“My right to swing my fist ends at your nose.” That’s the level of ethical reflection typical of folks who’ve replaced inherited moral wisdom with vacuous clichés promulgated by TV airheads and political gurus.
Such an argument is regularly used to justify, quite selectively, smoking bans in public parks and, in a few cases, even on city sidewalks. I point to the recent anti-smoking ordinance passed in Belmont, California, and to the debates on less severe bans in Escondido and Oceanside.
The truth of the matter is that swinging my fist within two inches of your nose would constitute, under any reasonable-person criterion, sufficient grounds for holding me liable for schnoz-endangerment. I raise this pedantic point because it emphasizes the oft-ignored fact that no clear dividing line separates the private from the public sphere.
Indeed, it only takes a little mental effort to show how most practices have public ramifications. Three activities that currently appear on the do-gooder hit list include smoking (due to health care costs and the presumed effects of second hand smoke), driving SUVs (due to their mpg ratios and environmental impact), and selling trans fat foods (due to the medical impact of obesity).
Thanks to the global warming frenzy promulgated by Al Gore’s media lackeys, almost any product with a “carbon footprint” or possible climate link (from light bulbs to cow toots) has become subject to public regulation.
Significantly, other activities with clearer public implications are treated as if they take place in an imaginary Las Vegas—and stay there.

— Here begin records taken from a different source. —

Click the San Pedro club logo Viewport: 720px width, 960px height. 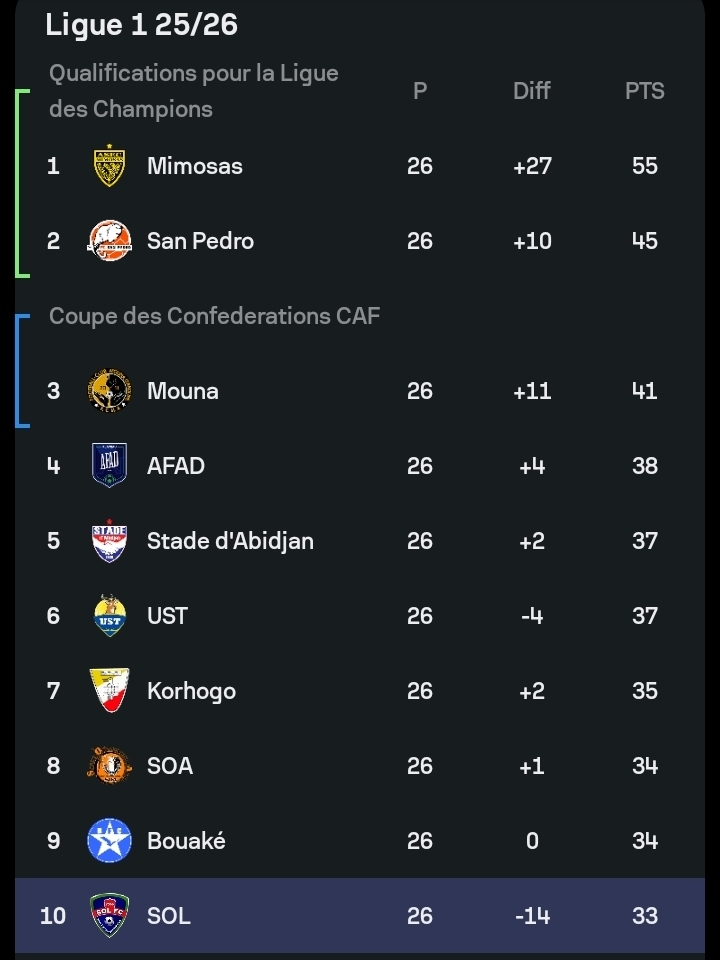click(109, 241)
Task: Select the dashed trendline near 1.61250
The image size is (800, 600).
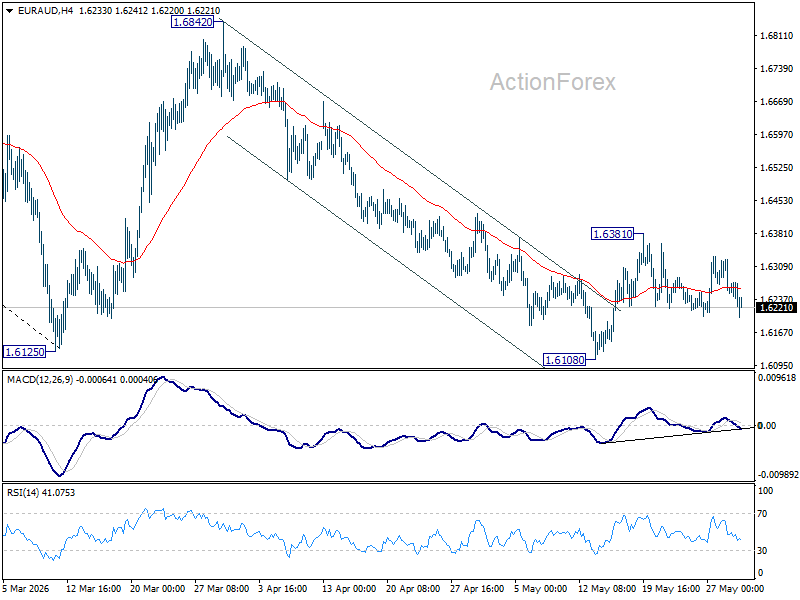Action: [x=29, y=326]
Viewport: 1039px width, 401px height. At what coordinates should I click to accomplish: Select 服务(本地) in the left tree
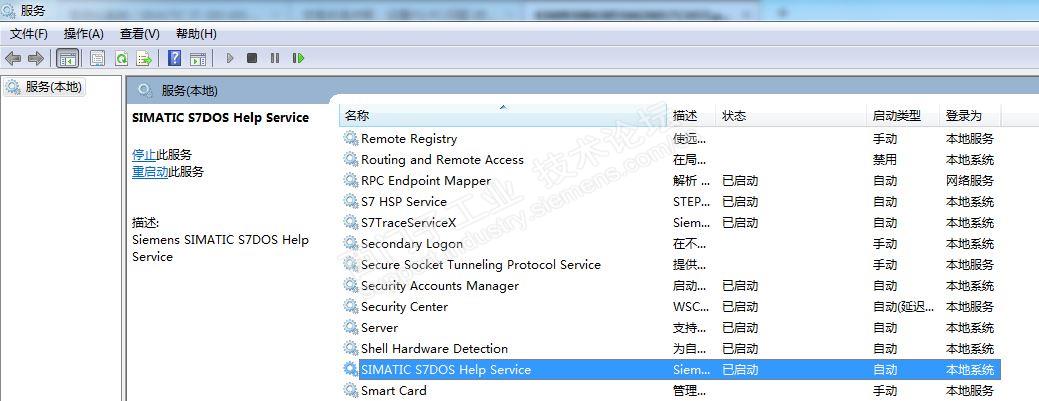pos(54,87)
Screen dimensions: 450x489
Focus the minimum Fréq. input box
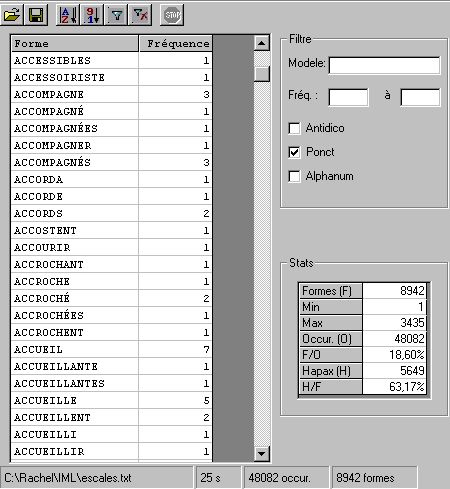(x=348, y=97)
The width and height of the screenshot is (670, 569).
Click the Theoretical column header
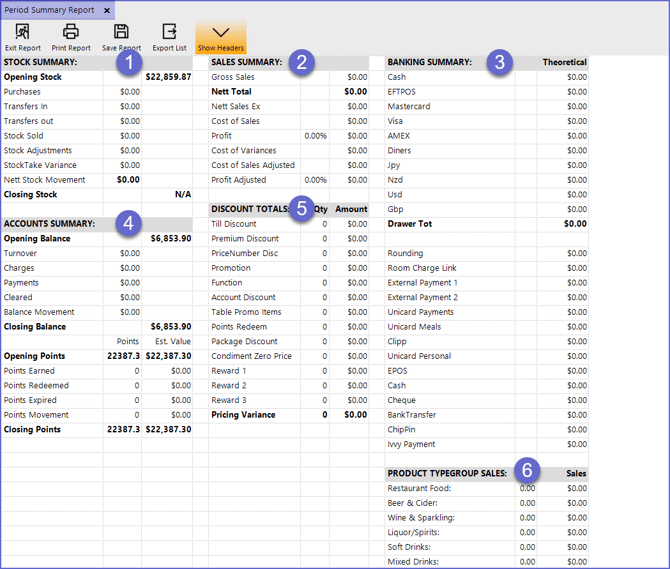pos(564,62)
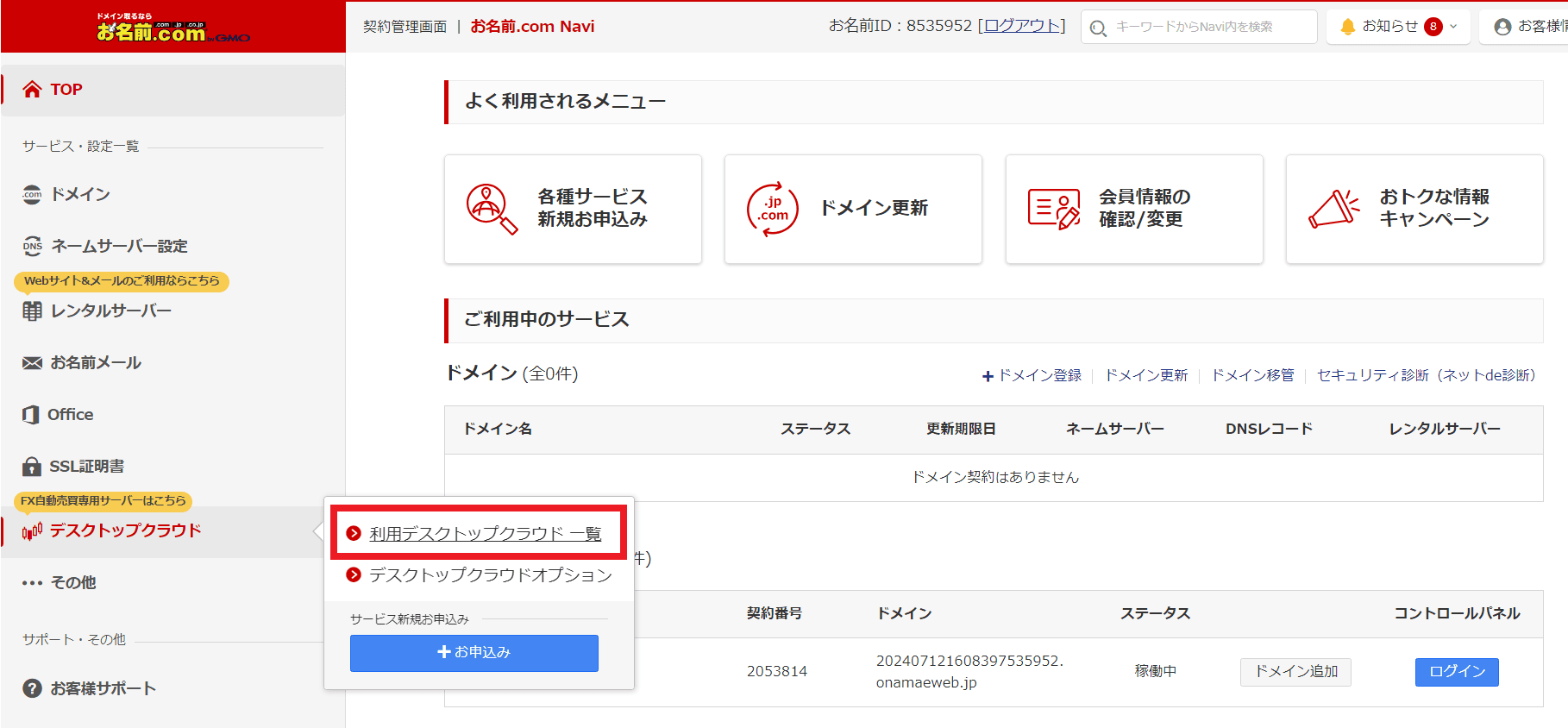Click the notification bell icon
The image size is (1568, 728).
point(1347,27)
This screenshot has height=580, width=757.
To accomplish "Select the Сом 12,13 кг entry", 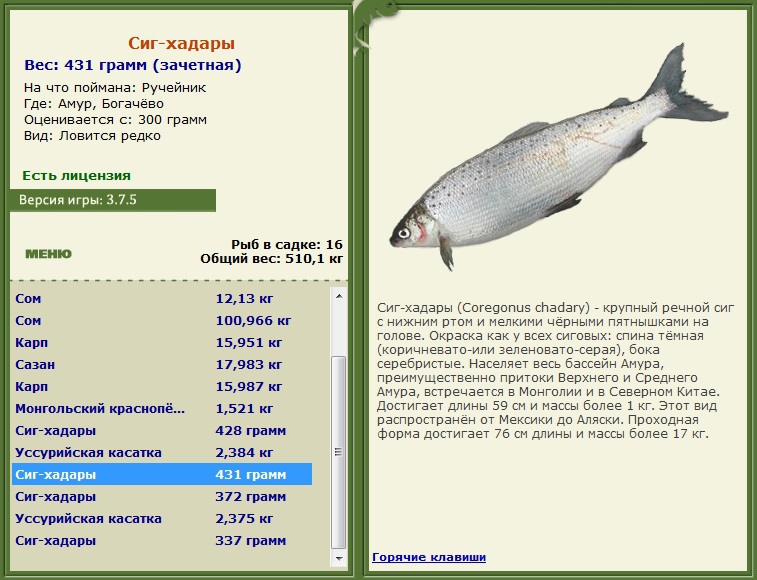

These “private” acts are behaviors whose effects media elites and other political do-gooders have little desire to scrutinize. They include alcohol consumption (whose costs in terms of traffic accidents and abuse dwarf the impact of second hand smoke), recreational drug use, recreational sex, and a specific sex act that is overwhelmingly the means for spreading HIV.
If anyone seriously wants to consider how out-of-wedlock sex, for example, has damaged the lives of children, I’d be glad to do a calculation. We can start with parental neglect, move on to education deficits, and close the books (somewhat arbitrarily) with prison costs. But, of course, we all know that people’s sex lives are “private.” Just as we’ve been told that bong use among Hollywood dimwits hurts no one.
In short, what is considered “private behavior” is largely a social construct that depends on the winds of political fashion. The size of one’s family was once considered a personal matter. Then, under the influence of ZPG fanatics, large families became a subject of public concern—if not government regulation.
On the other hand, concern about public morals has almost disappeared over the last forty years—under the absurd media-spawned assumption that “private” immoral behavior and commercial images of the same affect no one beyond the “consenting adults” involved.
Today folks panic over a whiff of second hand smoke but yawn when corporate goons prostitute the souls of ten-year-olds. The latter, we’re told, is a family affair.